Information:
[Start of section]
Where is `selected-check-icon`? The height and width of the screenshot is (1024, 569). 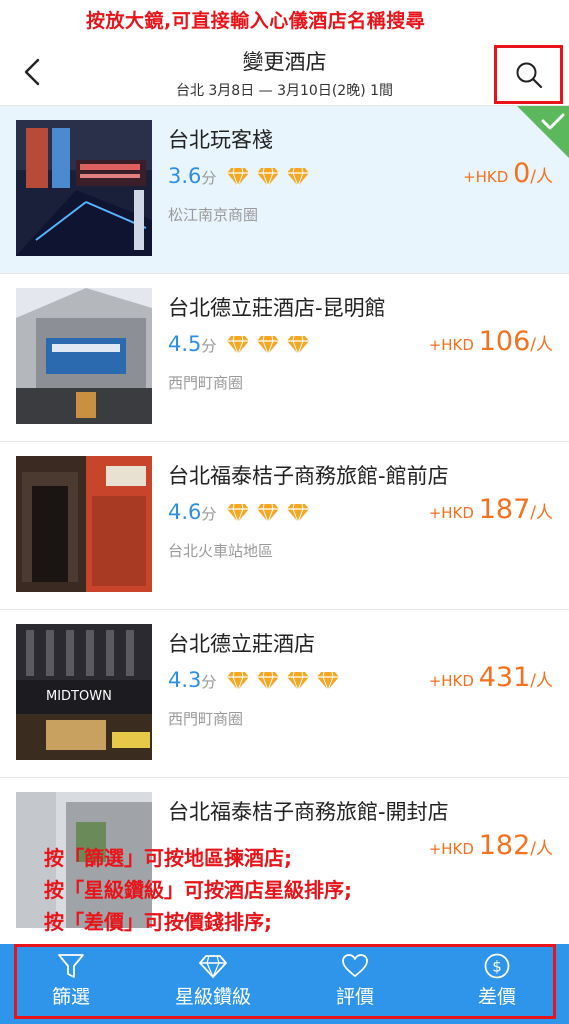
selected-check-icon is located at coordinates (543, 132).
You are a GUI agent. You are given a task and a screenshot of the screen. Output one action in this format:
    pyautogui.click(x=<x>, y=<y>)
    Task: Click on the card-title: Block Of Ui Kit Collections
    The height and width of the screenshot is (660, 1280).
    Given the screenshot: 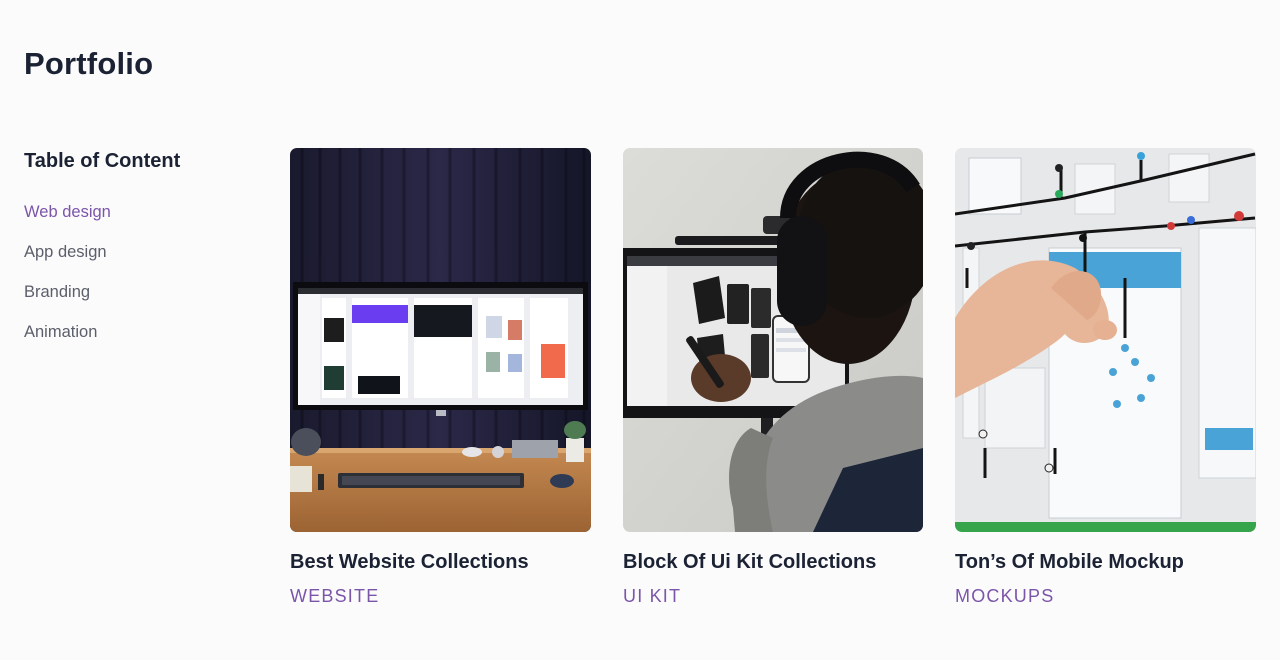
[End of section]
[Start of section]
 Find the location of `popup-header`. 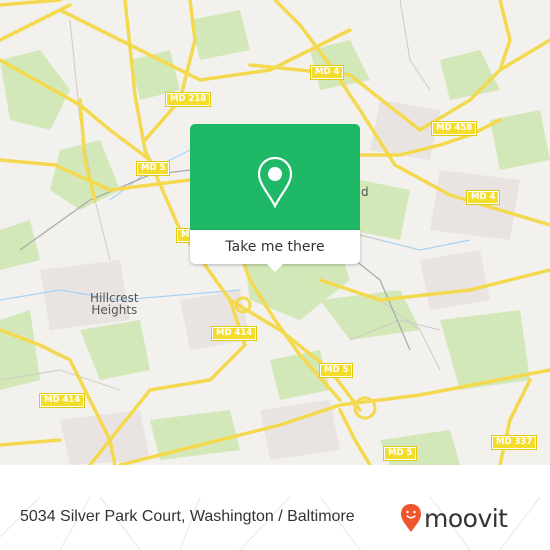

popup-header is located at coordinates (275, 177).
[End of section]
Aim of the task:
Can you return the material word for word, starting at the line that contains "is (1024, 569)." and ending after the line that contains "selected-check-icon is located"? Omit the pictures.

Result for this task:
Where is `selected-check-icon`? The height and width of the screenshot is (1024, 569). 
selected-check-icon is located at coordinates (543, 132).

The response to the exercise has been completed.